The StorytellerThe Storyteller by Mario Vargas Llosa
My rating: 2 of 5 stars

This was not an easy book to read, in fact I put it down frequently to read other books. The concept is interesting, about a Peruvian writer who goes to a photography exhibit of Machiguenga tribal members and is convinced one of the men is somehow his colleague from school. This story is interwoven with folk tales from the Machiguenga, as well as the story told from another perspective about storytellers in the jungle.

These elements were interesting, but ultimately were not woven together enough to form a cohesive whole. I felt like Llosa was fascinated by the Machiguengan culture, the folk tales he had heard, and also wanted an opportunity to make a political statement about cultural and religious indoctrination. I'm just not sure it works as a novel.

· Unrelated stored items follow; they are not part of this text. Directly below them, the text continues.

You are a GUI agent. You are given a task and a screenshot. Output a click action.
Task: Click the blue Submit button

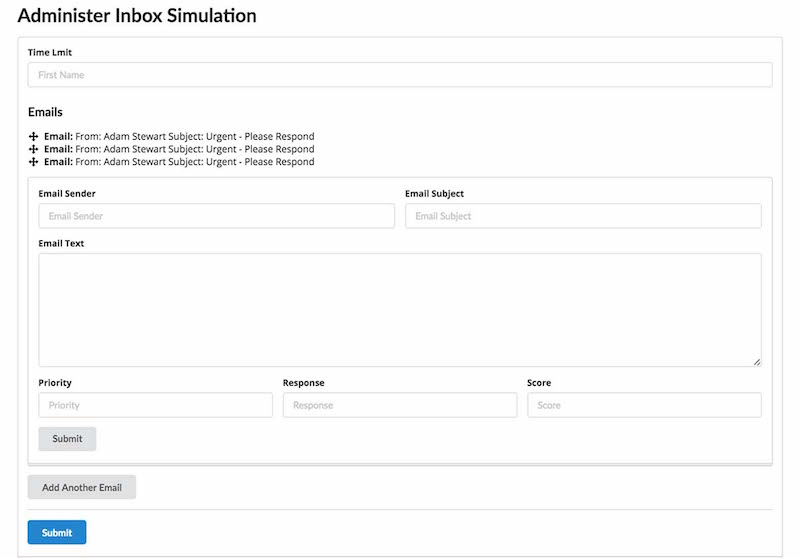[x=57, y=532]
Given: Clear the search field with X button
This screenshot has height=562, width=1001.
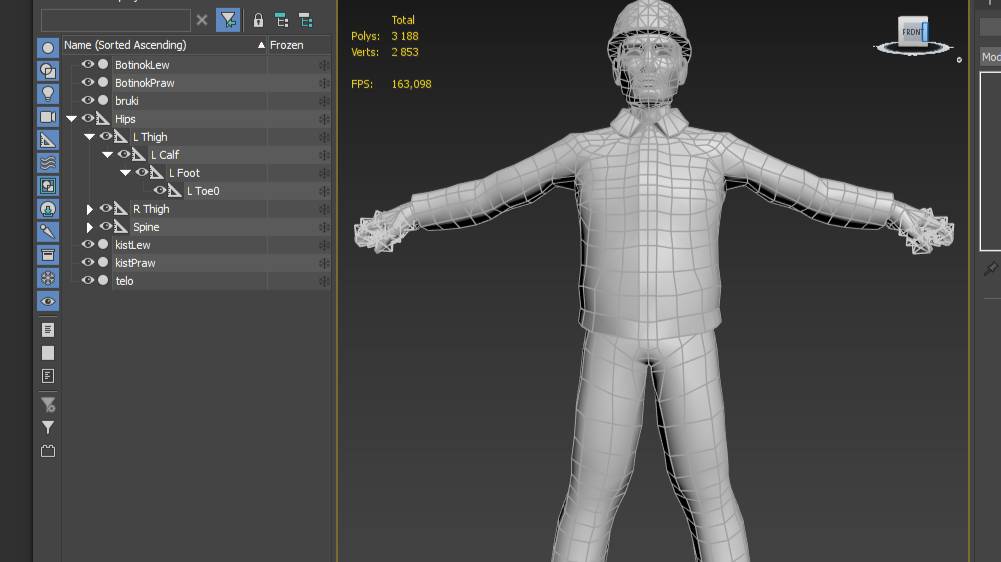Looking at the screenshot, I should coord(202,20).
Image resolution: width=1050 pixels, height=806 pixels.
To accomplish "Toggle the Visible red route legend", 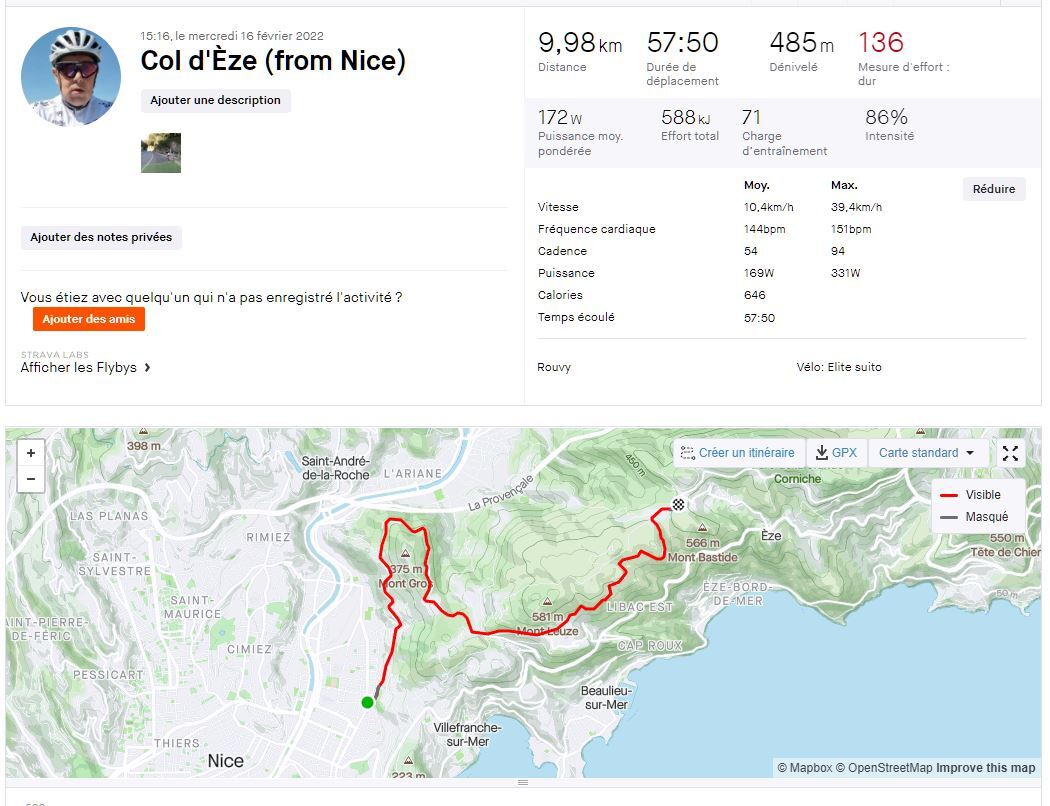I will (x=970, y=495).
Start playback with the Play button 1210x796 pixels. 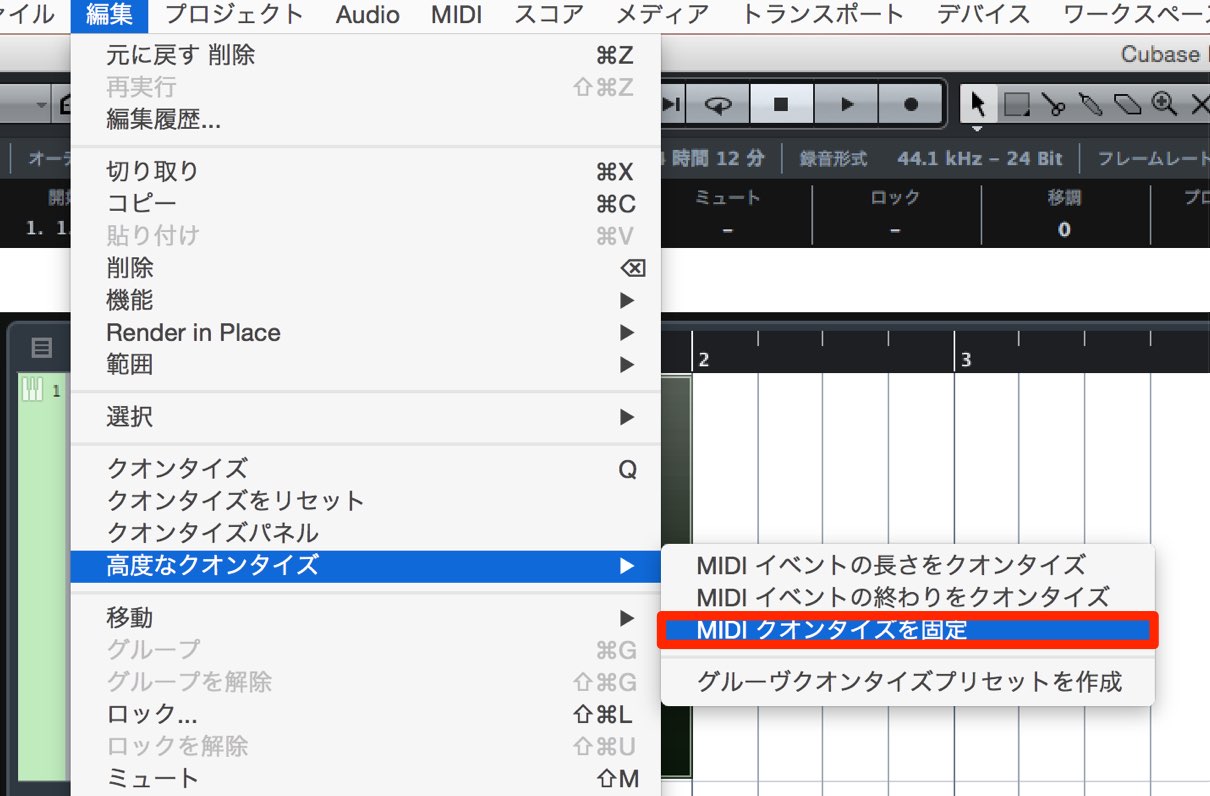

I also think the translation was awkward. In the beginning the word "pal" keeps being used, I think perhaps to indicate the more informal "tu" being used in the original, but this was incredibly grating. One does not use the word "pal" the way the Spanish "tu" is used. It read as condescending, not familiar. It just took me out of it every time.

On a personal note, it was interesting to have read a novel that included such a stern critique of the Summer Institute of Linguistics. Twelve years ago, I was very close to going to Papua New Guinea with this organization, and not surprisingly, it was because of the very issues Llosa brings up that made me uncomfortable enough to decide not to go. In the end, it wasn't the location (humid jungle with hundreds of unknown languages) that frightened me, but the purpose of SIL in the first place.

"Luckily we know how to walk. Luckily we've been walking for such a long time. Luckily we're always moving from one place to another. What would have become of us if we were the sort of people who never move! We'd have disappeared who knows where."

"You're going to bring on an apocalypse with your tantrum."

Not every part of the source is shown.